Embedding TS TBB crystals into the PVA selective layer on PVDF adds an active, thermally triggered mechanical component to an otherwise static membrane. Upon heating slightly above room temperature, crystal actuation disrupts foulant accumulation and modifies local structure (gating), leading to enhanced water vapor transport without compromising salt rejection. The observed deviations from Arrhenius-type flux near the TBB transition, the increased gas permeability with temperature relative to reference despite Knudsen-dominant transport, and SEM evidence of thermally induced porosity and crystal-induced holes collectively support a dynamic transport regime activated by TS behavior. Increased hydrophilicity (lower contact angle) and pH-sensitive surface charge further contribute to improved water affinity and reduced foulant adhesion, yielding self-cleaning capability in both OD and DCMD. Despite the harsh hypersaline conditions beyond RO operability, P-P-T1.0 maintained higher flux and stable energy consumption, and exhibited smaller declines in Bm across cycles, confirming reduced fouling propensity. The anisotropic thermal expansion of TBB likely modulates crystal–matrix contacts below the transition, contributing to responsiveness even before the full TS event. Overall, the results validate the hypothesis that TS-crystal actuation can drive a smart gating/self-cleaning mechanism that enhances performance and operational longevity in desalination.

This work introduces smart hybrid membranes that incorporate thermosalient organic crystals into a crosslinked PVA layer on PVDF supports to impart temperature-activated gating and self-cleaning. Optimized TBB loading (1.0 mg cm−2) increased OD water flux by up to 43% at 48 °C relative to reference while maintaining >99.95% salt rejection, and significantly mitigated fouling across repeated OD and DCMD cycles, sustaining >1 L h−1 m−2 flux in hypersaline DCMD with stable energy consumption. Surface analyses link performance gains to increased hydrophilicity and pH-responsive charge, while transport analyses and microscopy indicate a dynamic, thermally activated mechanism arising from crystal actuation and induced porosity. The approach offers dual responsiveness (temperature and pH), is compatible with a range of TS materials and membrane compositions, and points toward a broad class of energy-efficient, self-cleaning separation membranes. Future work should explore alternative TS crystals and loadings, long-term cycling durability and mechanical integrity, heat-recovery integration to reduce STEC, scale-up to practical modules, and expansion to other separations (e.g., organic solvent nanofiltration, gas separations).

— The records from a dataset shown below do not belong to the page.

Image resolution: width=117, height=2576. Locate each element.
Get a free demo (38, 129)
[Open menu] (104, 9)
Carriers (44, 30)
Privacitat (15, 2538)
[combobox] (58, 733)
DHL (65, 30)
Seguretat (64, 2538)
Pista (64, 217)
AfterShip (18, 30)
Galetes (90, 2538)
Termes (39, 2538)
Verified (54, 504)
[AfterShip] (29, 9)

- Mechanical stability at high TBB loadings: At 2.0 mg cm−2, the functional layer became brittle and delaminated; even at optimal loading, crystal popping during phase transitions generates large pores/holes that could compromise long-term integrity. - Flux magnitude and conditions: Although flux enhancements are significant, absolute fluxes are modest compared to some thermoresponsive microgel membranes; OD/DCMD tests were conducted under lab-scale, low-Reynolds-number conditions with small membrane areas. - Energy consumption: DCMD STEC (~9500 kWh m−3) is high, though potentially mitigable via multistage heat recovery not implemented here. - Limited cycling window: OD (5 cycles) and DCMD (3 cycles) demonstrate trends but do not establish very long-term durability, fatigue resistance, or crystal stability over many thermal cycles. - Material interactions: Performance depends on PVA degree of hydrolysis and TBB–PVA interactions; aggregation/stratification at higher loadings reduces benefits and may limit scalability. Gas permeation changes were modest, suggesting that dynamic effects may be masked by porous transport regimes in some conditions.